Mein Professor ist echt ne Type
Text: yvonne-gamringer - Illustrationen: Alper Özer
Ein Hochschullehrer ist ja nicht bloß Wissensvermittler, er ist häufig eine ziemliche, nun ja, Persönlichkeit. Wir stellen dir fünf Professorenexemplare vor. Kennst du noch mehr?
1. Die Forscherin
Ihr Terminkalender ist leicht aus der Balance zu bringen, was kein großes Wunder ist, wenn man Telefonate, Budgettreffen und Doktorandenbesprechungen im 15-Minuten-Takt absolviert. Abends hat sie dann noch die edle Aufgabe an der Backe, als Reviewer für diverse wissenschaftliche Journale in Amerika und Großbritannien tätig zu sein. (In jenen Ländern geht er ja ab, der Forscherpunk.) Erst nachts darf sie an ihre eigenen Projekte. Die Forscherin hat nämlich, wenn sie es ernst meint, einen sehr langen Tag und stets immens was um die Ohren.
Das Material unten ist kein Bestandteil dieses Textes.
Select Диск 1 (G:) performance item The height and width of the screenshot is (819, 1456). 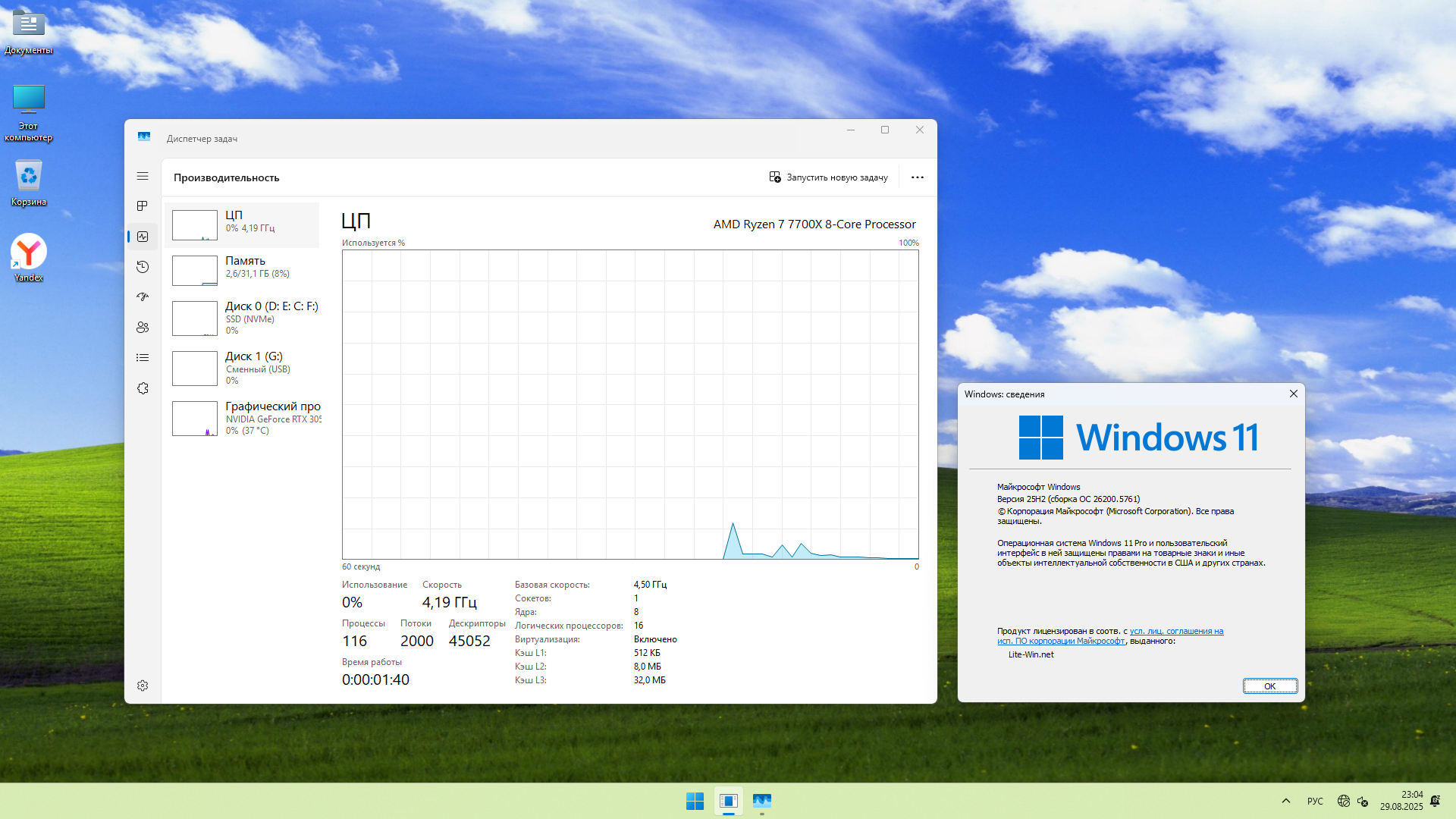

Ihre Professor hatte sie damals zur Promotion überredet und bald entwickelte sie Ehrgeiz. Sie lernte auf Konferenzen die „großen Forschernamen“ kennen, die in Australien, Singapur und Amerika ihr Geld verdienen. Sie nahm ein Streichholz und entzündete in ihrem Herzen die Leidenschaft. Etwas prosaischer kann man sagen, dass sie arbeitete wie ein Stier. Die Liste ihrer Publikationen ist monströs. Sie ist ein Forschercrack und deshalb als Studentenbetreuerin denkbar ungeeignet. Denn eine alte Indianerregel besagt, dass man nie mehr als eine Sache sehr gut machen kann. In ihren Vorlesungen wirkt sie zwangsläufig blass und neben der Spur, bisweilen auch unzugänglich. Für manche ist das abschreckend, weil ein Professor doch menschlich sein soll und ein guter Erklärer obendran. Andere finden das toll, weil sie zum ersten Mal erleben, wie Leidenschaft aussieht: ein bisschen blass um die Nase aber sehr hell dahinter.